We are a culture that fights change with everything we have. We deny it, delay it, treat its arrival as misfortune. And nowhere is this more visible than in how we meet death — the most inevitable change there is.
We sterilize it. The moment someone dies they are removed from sight, taken to a place where the living need not look. They are embalmed, dressed in fine clothes, covered in makeup — the whole elaborate apparatus of a culture determined to maintain the fiction that what is lying there is not a corpse. We do everything possible to suggest that consciousness might still inhabit that body, that the stillness is temporary, that animation might return.
And when death arrives — as it always does, as it always will — we act shocked. I can’t believe it. That poor man. His poor family.
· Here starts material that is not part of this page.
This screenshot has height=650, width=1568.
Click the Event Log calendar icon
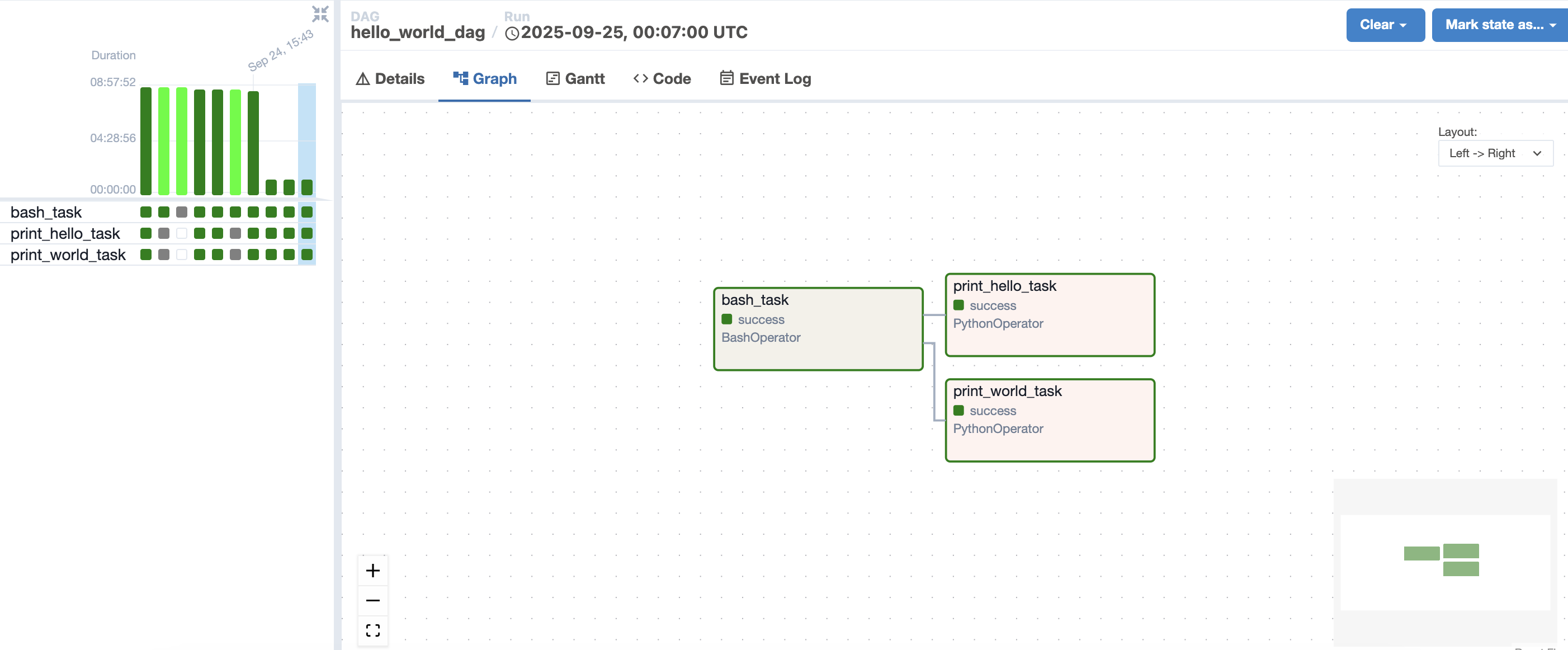pos(726,78)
You can’t believe it? Death is not a surprise. It is the single most guaranteed event in any human life. The timing is unknown. The circumstances are unknown. But the fact of it is not in question — not for a single one of us. Our shock is not ignorance. It is a chosen forgetting.
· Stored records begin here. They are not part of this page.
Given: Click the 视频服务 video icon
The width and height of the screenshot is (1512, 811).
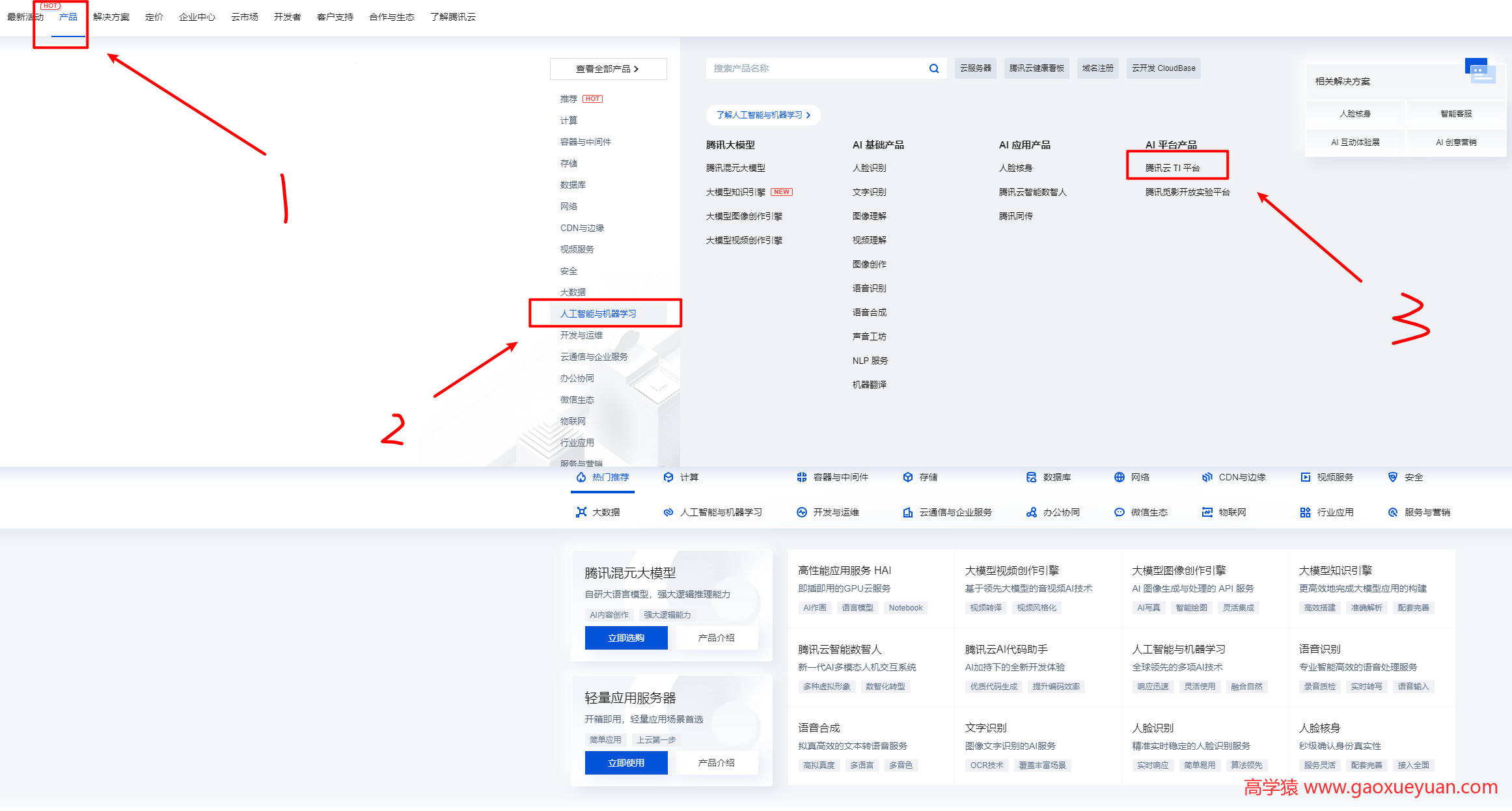Looking at the screenshot, I should (x=1306, y=477).
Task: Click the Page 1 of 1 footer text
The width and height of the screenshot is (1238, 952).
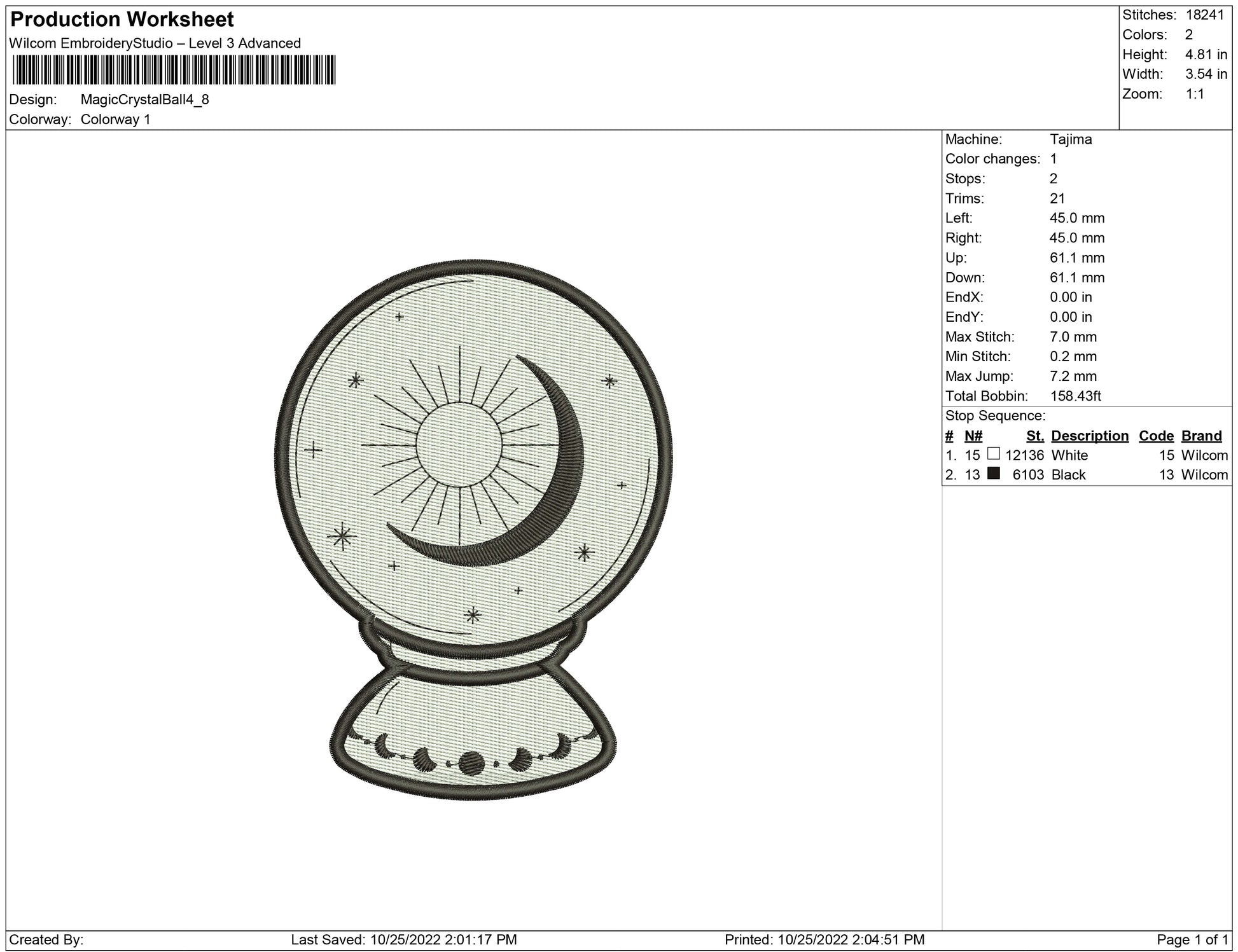Action: pos(1193,939)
We meet all change this way. We pretend it isn’t coming until we have no choice but to face it, and then we experience it as an ambush. The denial itself — not the change — is the source of much of our suffering.
But change is not the enemy. Change is what saves us from drowning in stagnation. It is the condition of new life, new possibility, new flowering. Nothing can remain exactly as it is — and if it could, we would perish of boredom long before anything else got the chance to finish us.
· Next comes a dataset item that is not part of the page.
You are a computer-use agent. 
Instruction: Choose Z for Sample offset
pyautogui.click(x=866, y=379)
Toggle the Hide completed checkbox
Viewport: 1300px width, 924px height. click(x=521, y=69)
The Buddhist contemplation of impermanence is not morbid. It is clarifying. To sit with the certainty of death — really sit with it, not as an abstraction but as a fact about this particular body, this particular life — is to wake up to the preciousness of what is here right now. It loosens the grip. It makes the present moment matter in a way that no amount of positive thinking can manufacture.
Embrace the certainty of change and you embrace the beauty of life itself. Stop fighting what is already here. Open your arms. Let it come.